------ Given records

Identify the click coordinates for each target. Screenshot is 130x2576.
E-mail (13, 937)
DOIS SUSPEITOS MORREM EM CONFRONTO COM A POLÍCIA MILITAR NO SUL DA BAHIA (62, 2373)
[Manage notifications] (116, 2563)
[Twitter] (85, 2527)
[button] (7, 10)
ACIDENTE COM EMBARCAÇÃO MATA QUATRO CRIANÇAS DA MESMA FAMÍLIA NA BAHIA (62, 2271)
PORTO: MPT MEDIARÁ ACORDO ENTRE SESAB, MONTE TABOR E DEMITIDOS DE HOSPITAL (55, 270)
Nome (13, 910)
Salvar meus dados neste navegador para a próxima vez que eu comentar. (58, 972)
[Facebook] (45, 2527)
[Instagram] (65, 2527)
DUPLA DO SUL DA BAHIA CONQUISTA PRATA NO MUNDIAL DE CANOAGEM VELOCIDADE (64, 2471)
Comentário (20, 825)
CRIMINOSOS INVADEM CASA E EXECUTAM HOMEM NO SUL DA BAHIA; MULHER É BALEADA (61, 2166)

------------
------ Given records

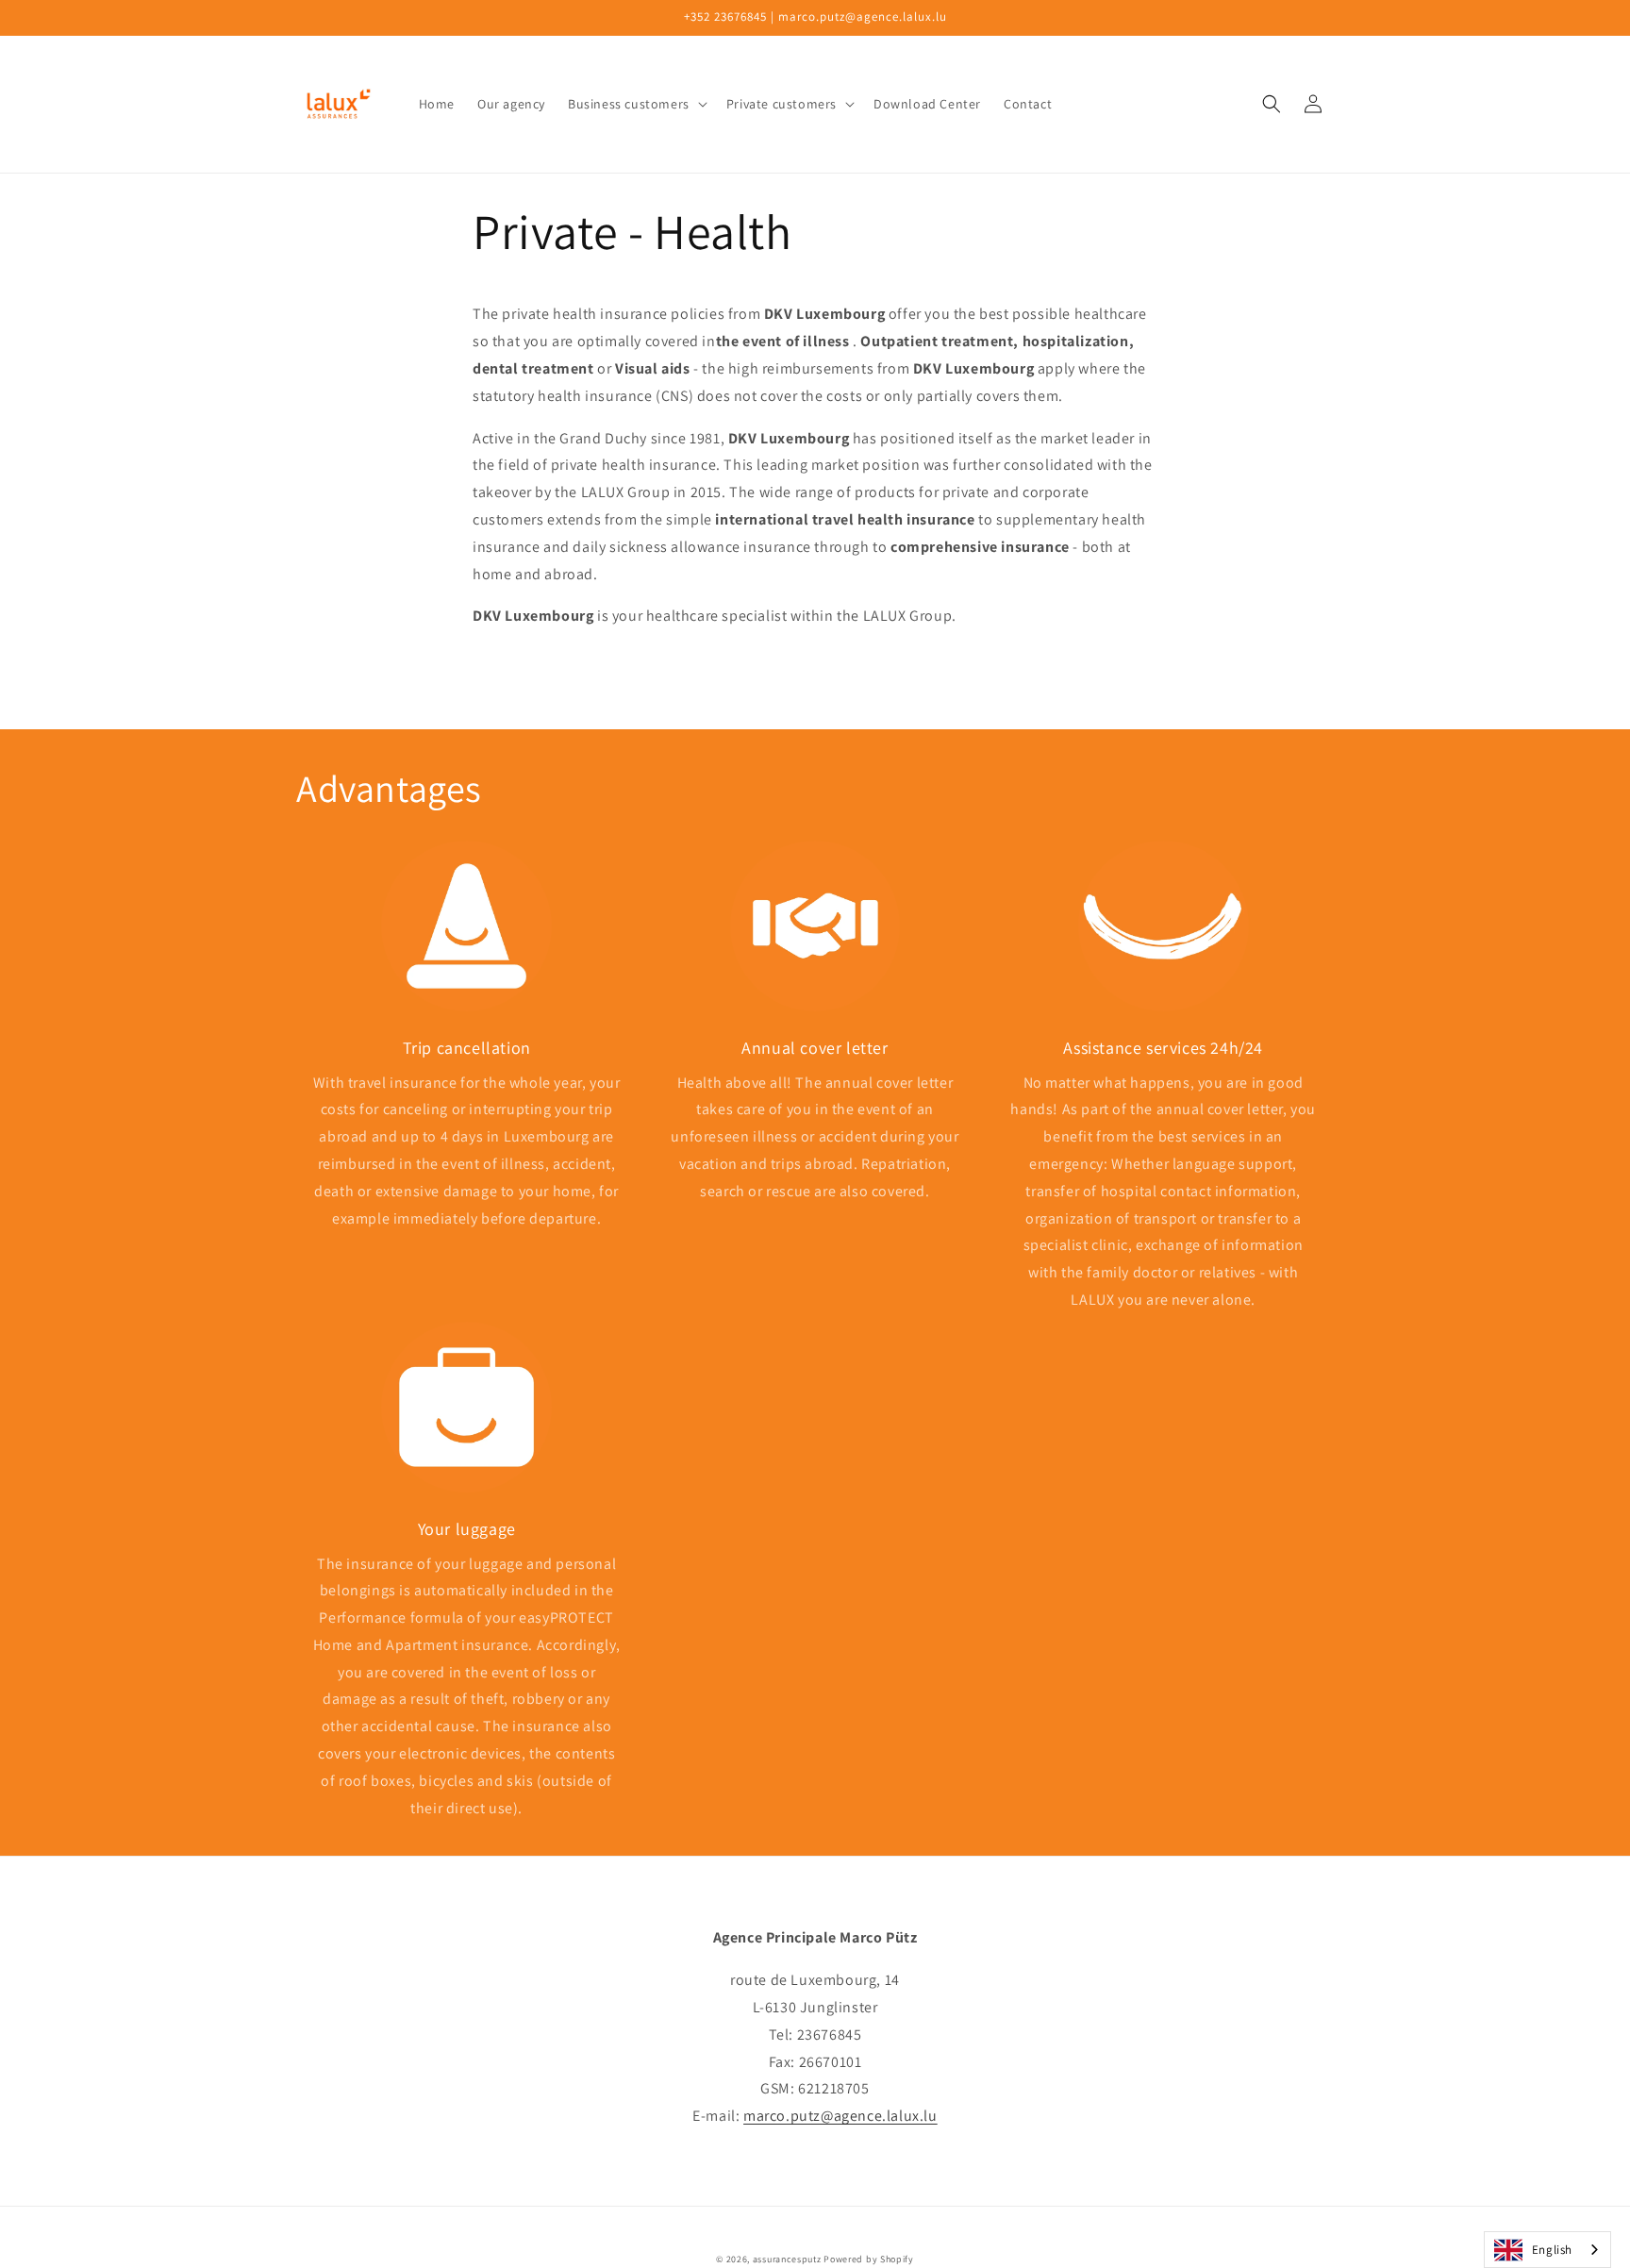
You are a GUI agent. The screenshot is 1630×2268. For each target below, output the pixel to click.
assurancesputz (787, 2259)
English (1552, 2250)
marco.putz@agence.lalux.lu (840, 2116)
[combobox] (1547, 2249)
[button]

------------
------ Given records

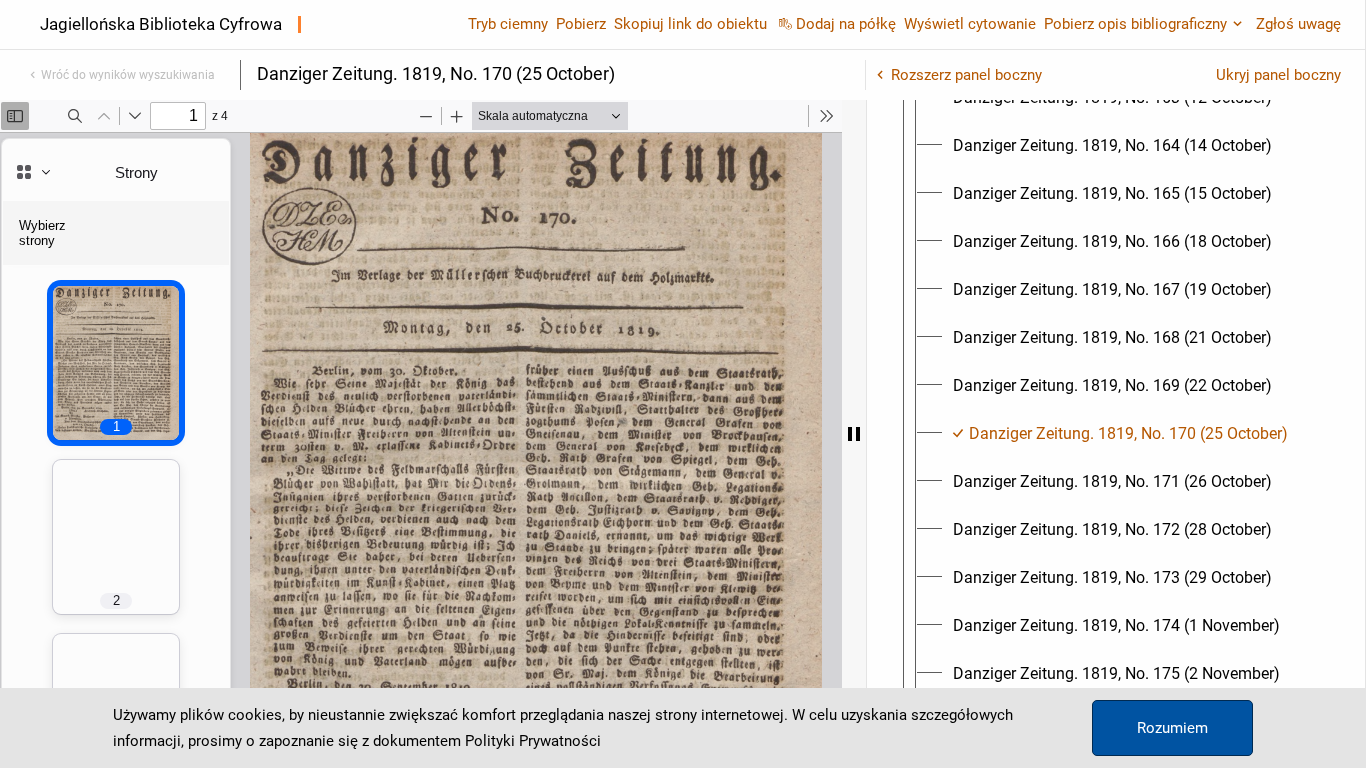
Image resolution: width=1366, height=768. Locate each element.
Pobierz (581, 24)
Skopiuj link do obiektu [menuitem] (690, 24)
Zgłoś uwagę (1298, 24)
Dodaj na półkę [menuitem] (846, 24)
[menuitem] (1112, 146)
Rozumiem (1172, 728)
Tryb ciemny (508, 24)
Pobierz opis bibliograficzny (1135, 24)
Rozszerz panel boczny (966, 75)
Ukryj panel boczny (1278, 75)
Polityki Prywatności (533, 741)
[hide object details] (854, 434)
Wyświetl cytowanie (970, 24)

------------

Exercise instructions: Write out every line of the data that holds the word "Pobierz".

Answer to this task:
Pobierz (581, 24)
Pobierz opis bibliograficzny (1135, 24)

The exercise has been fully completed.